**Parts of the exercise:**
[1] In the personal essay about writing, which event does the writer say they can't wait for?
[2] Rewrite the stretch of the personal essay about writing from "Breathe & feel." through "my journey been?", renaming "Breathe" to "Inhale" everywhere it occurs.

**Selected excerpt:**
------
Luckily, as I’ve gotten older and slightly better at recognising what’s happening (lack of taking care of my needs, over-committing, etc.), I’m better at diffusing this stuff.
So, I did what most writers do when they can’t write. I picked up my pen, and I wrote. About my writing. How very meta of me.
Word for word, here is what I wrote:
I’ve been finding things a bit difficult lately with writing. I can’t wait for Beth’s Spring Retreat. I want to mould my Substack into something more cohesive, but also want to just focus on my writing.
Am I getting pulled into comparison space? I think so. Let’s remind myself.
Why do I write?
To connect with myself and others.
What is my writing?
MEDICINE. For me. For others.
I write for its own sake. Not to practice.
Breathe & feel.
Not think.
Feel
Breathe
Be.
When I write my short stories, I am exploring, uncovering the story, not crafting it.
I then asked myself:
What has my journey been?
What am I grateful for?
Honestly just being a writer. It’s not even something to be grateful for - it’s just something I am.
With that, I bounced off into my happy little world of happy little words (trees?) and dove straight onto Substack to mould it…. I’d love to say I wrote the most incredible essay or short story ever. But no. My perspective had shifted. My soul felt settled.
So what’s the lesson here?
Writing is medicine. For me and sometimes for others.
I write for myself, first and foremost. I am a better person when I can write. It helps me in ways I can’t even express.
I write to connect, with myself first and others. This helps me not to fixate on the outcome.
------
**Dataset section:**

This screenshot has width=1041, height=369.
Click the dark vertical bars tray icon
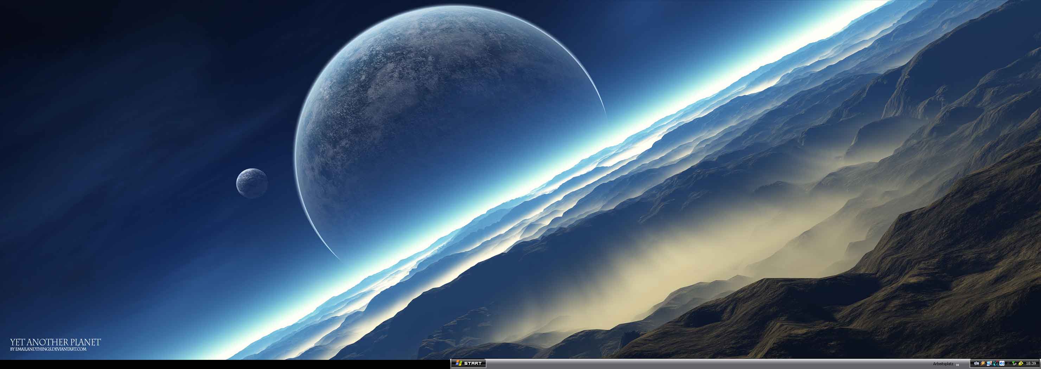pyautogui.click(x=1008, y=364)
------
**Task-by-task results:**
[1] Beth's Spring Retreat.

[2]
Inhale & feel.
Not think.
Feel
Inhale
Be.
When I write my short stories, I am exploring, uncovering the story, not crafting it.
I then asked myself:
What has my journey been?